Our community is a rarity in the healthcare world. We do not represent a guild. We do not represent a sector of the healthcare industry. We do not represent a disease category. We represent an idea.
That idea is that healthcare works best when professionals, in tandem with families and their communities, work together within systems that support their “together” work. That’s why our mission is: “To support healthcare professionals in integrating physical and behavioral health.”
That idea runs counter to the design of healthcare policies, many of which we have spent the last few decades skirting or working around to enable team-based care for our patients. So, we thought it was high-time our association, the Collaborative Family Healthcare Association (CFHA) developed a set of principles to guide which healthcare policies we would stand behind and which we would seek to change. Note these are not policies themselves, just principles for thinking about policies that either support or stand in the way of integrated healthcare.

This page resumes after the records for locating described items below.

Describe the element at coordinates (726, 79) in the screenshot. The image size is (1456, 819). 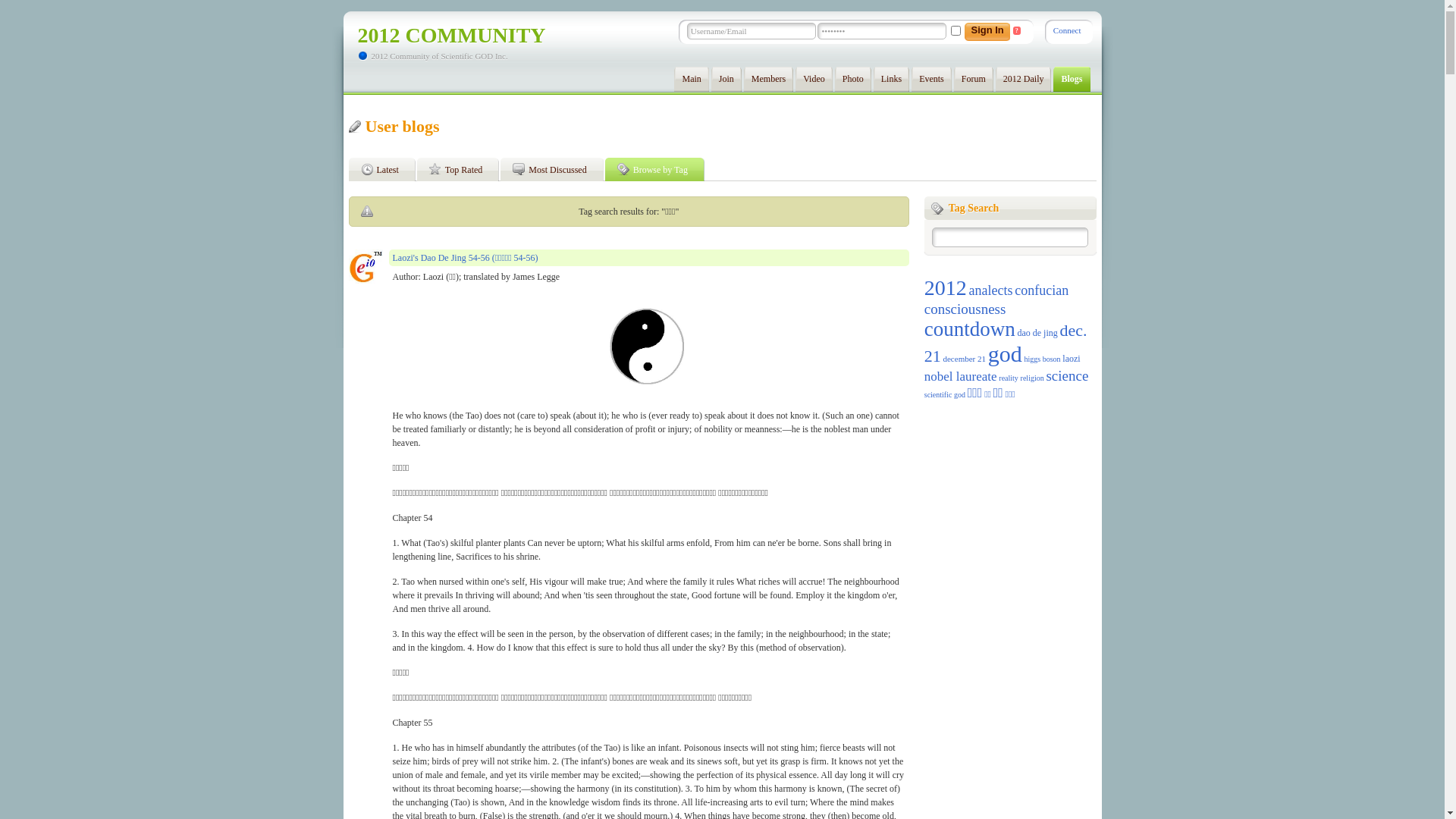
I see `'Join'` at that location.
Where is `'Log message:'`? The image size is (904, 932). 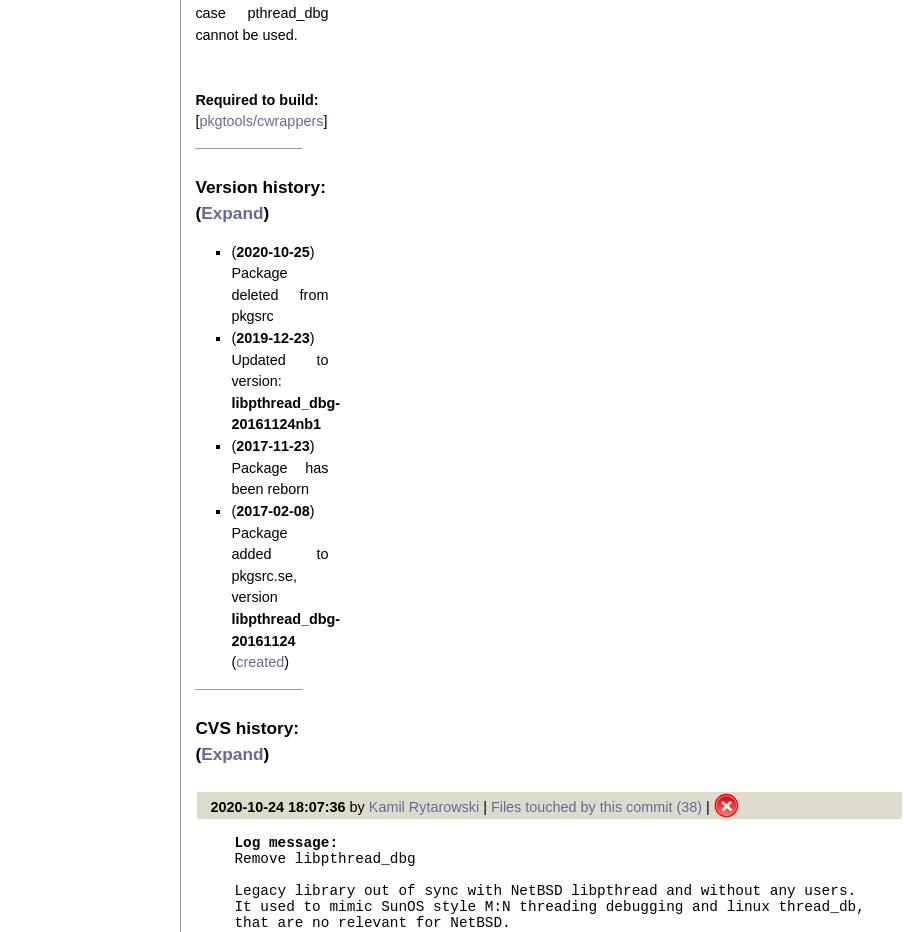 'Log message:' is located at coordinates (286, 841).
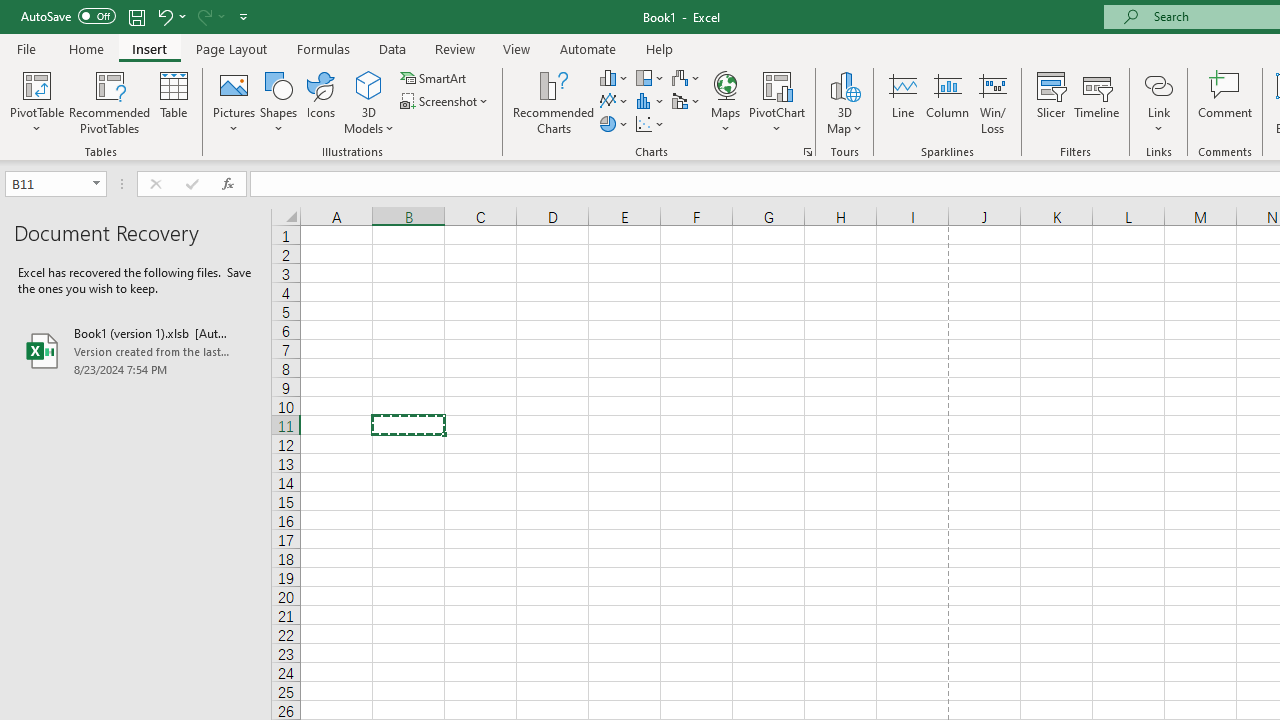  What do you see at coordinates (651, 124) in the screenshot?
I see `'Insert Scatter (X, Y) or Bubble Chart'` at bounding box center [651, 124].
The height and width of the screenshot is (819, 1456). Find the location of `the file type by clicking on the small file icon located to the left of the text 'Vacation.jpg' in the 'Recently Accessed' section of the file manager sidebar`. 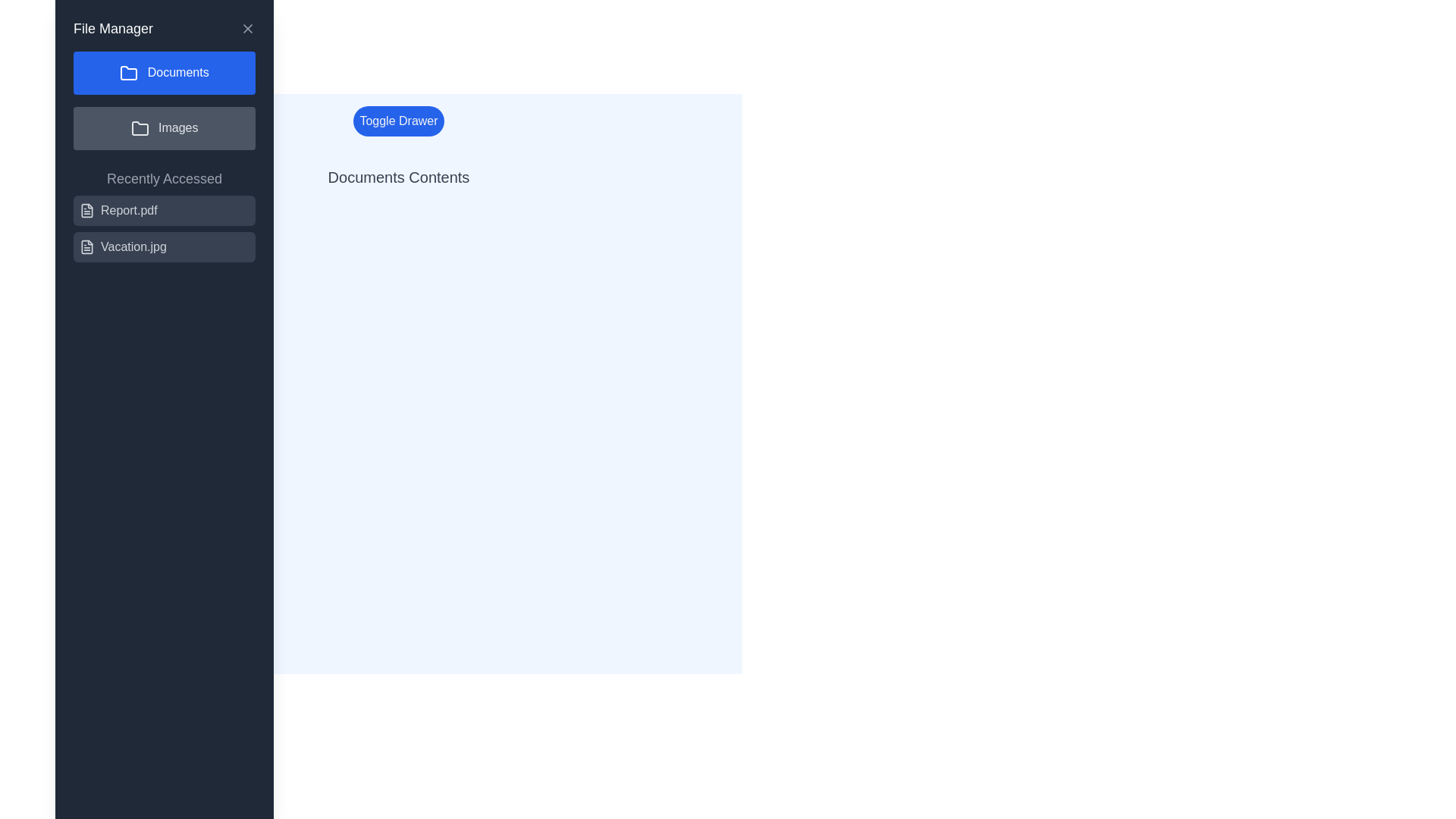

the file type by clicking on the small file icon located to the left of the text 'Vacation.jpg' in the 'Recently Accessed' section of the file manager sidebar is located at coordinates (86, 245).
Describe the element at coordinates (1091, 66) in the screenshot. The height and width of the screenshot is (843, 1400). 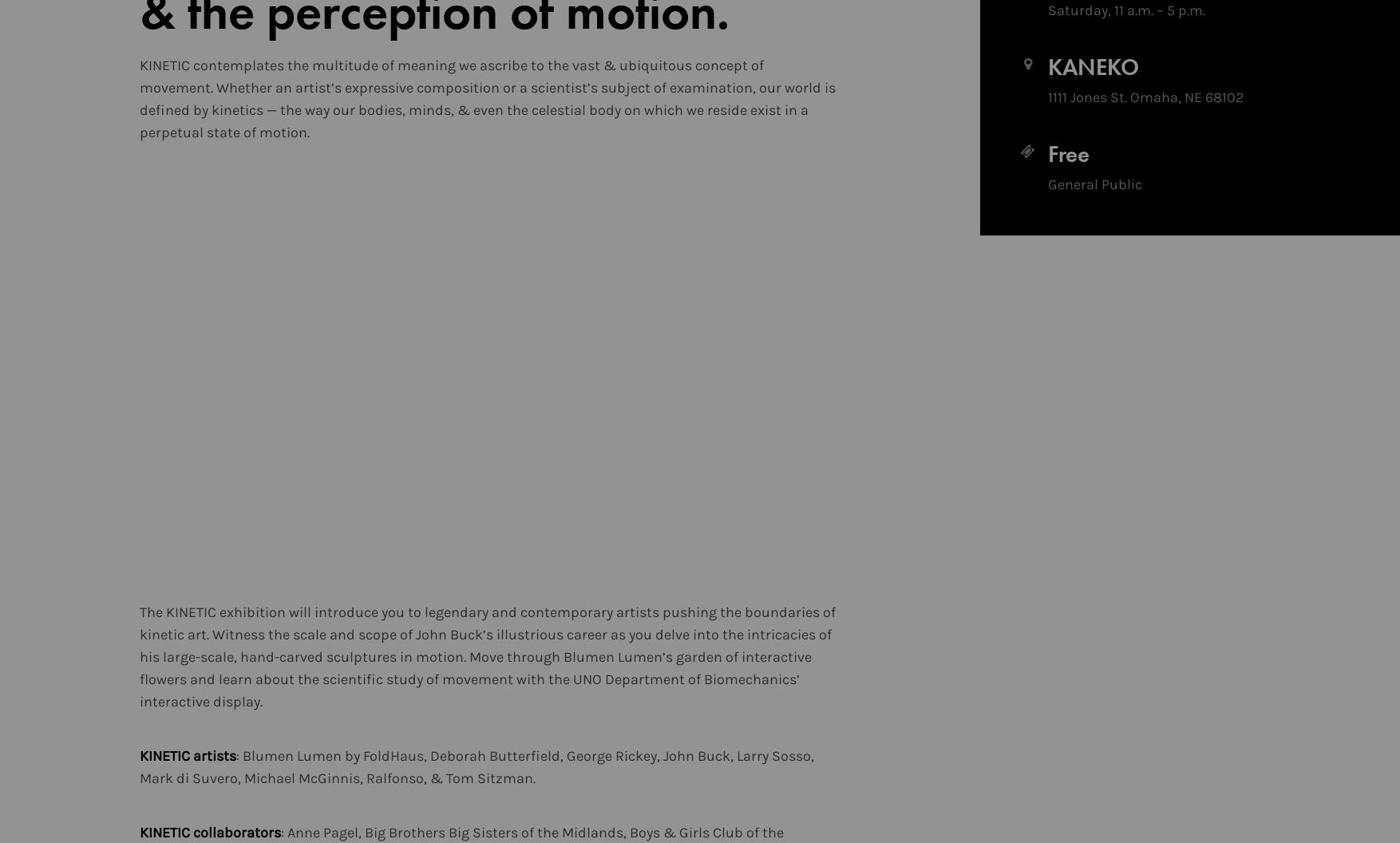
I see `'KANEKO'` at that location.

So, now we want you to weigh in. If you are a CFHA member, let us know whether you can stand by these principles, and if there are perhaps principles that are missing. To help you understand how we think of these principles we included examples in italics below each principle heading. And, importantly, it is important to consider that these principles do not stand in isolation. They should be considered in the context of our mission, vision and values. If you are not a CFHA member, happy to have you look on and if you like what you see, consider joining!
So, here they are. What do you think? Comment below.
CFHA Promotes Healthcare Policies That:
- Promote the inclusion of integrated behavioral and medical care in health policy initiatives
- For example, the patient centered medical home should have integrated care as a guiding design principle.
- Expand the integrated care workforce
- For example, CFHA supports the inclusion by payers of all licensed BH professionals as reimbursement eligible.
- Promote fiscal and administrative integration of behavioral and medical services
- For example, CFHA supports efforts to include behavioral health services in global payment strategies.
- For example, CFHA supports eliminating reimbursement barriers to the viability of team-based care like same-day visit payment restrictions or copays for additional team member touches.
- For example, CFHA supports efforts to regulate behavioral and medical health within the same departmental entities when possible.
- For example, CFHA supports telehealth care provision payment and regulatory parity between behavioral health and medical services.
- Promote social justice and health equity of all kinds
- For example, CFHA supports the movement to necessitate that all health systems adopt the CLAS Standards.
- Enable practitioners to engage families and communities
- For example, CFHA supports payers in redefining units of service so that work with a mother and child could be reimbursed as one unit of service.
E. Dawn Creach, MS says
As a CFHA member, I strongly support these policy principles. Thank you for leading us in this important direction!